[Feature]: An alternative to `max_tokens` which defaults to `minimum(max_tokens, remaining_tokens)`

Question

[Feature]: An alternative to `max_tokens` which defaults to `minimum(max_tokens, remaining_tokens)`

Opened this issue a month ago · 0 comments

🚀 The feature, motivation and pitch

Where remaining_tokens is --max-model-len minus the prompt tokens. So, if you specify 1024, then you'll get up to 1024 tokens, unless e.g. there are 3500 prompt tokens, and --max-model-len is 4000, in which case you'll get up to 500 tokens.

This default is more helpful in some situations. There are cases where this reduces the number of places in a system where the tokenizer needs to be loaded/known, and where token limit calculations need to be done.

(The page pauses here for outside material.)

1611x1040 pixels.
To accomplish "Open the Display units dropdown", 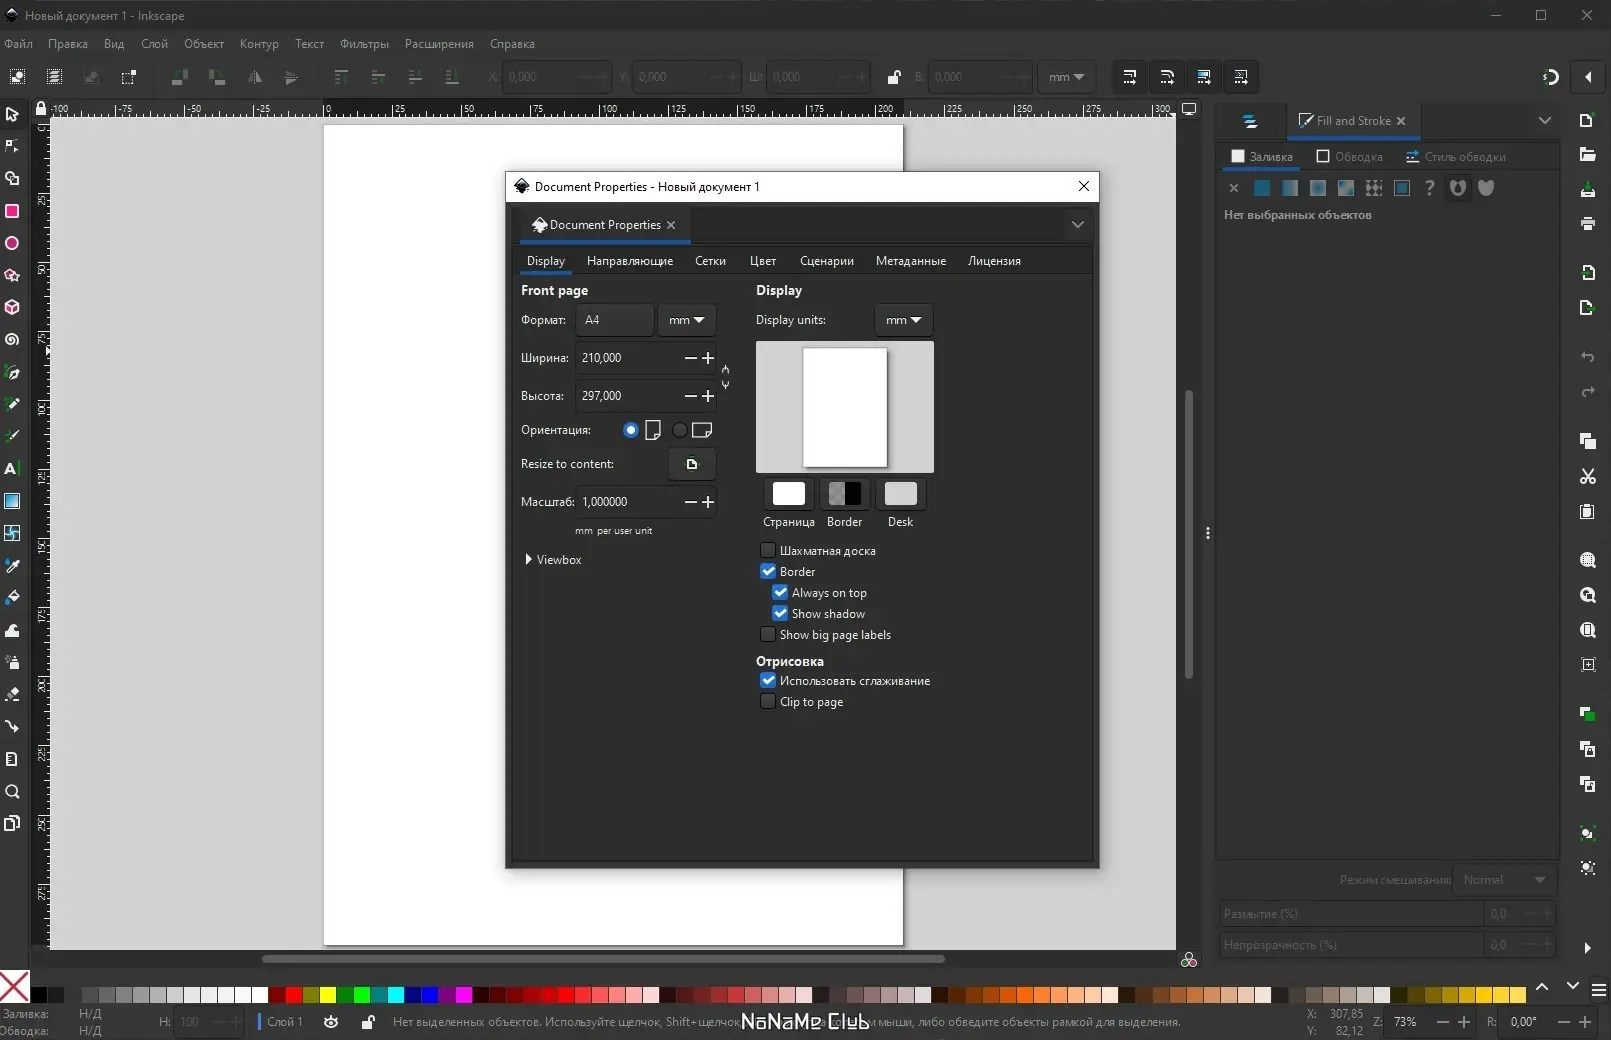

In my case, I'm working on a in-browser eval framework where it is known up-front that all prompts + outputs will be under 4096 in total, and it'd be handy to not have to load the tokenizer in the browser (with Transformers.js), but currently I need to do that because if I specify max_tokens:1024, then I'll get an error for prompts which have e.g. 3500 tokens.

Alternatives

Currently my workaround is to use max_tokens and load the tokenizer on the client using Transformers.js

Additional context

TGI made this change based on user feedback:

max_new_tokens = max_total_tokens - input_length huggingface/text-generation-inference#1097

A breaking change is not needed here, to be clear. There could be a new boolean param which changes the behavior of max_tokens, or a new param which is mutually exclusive with max_tokens (an error is thrown if both are specified) and has the above-specified behavior.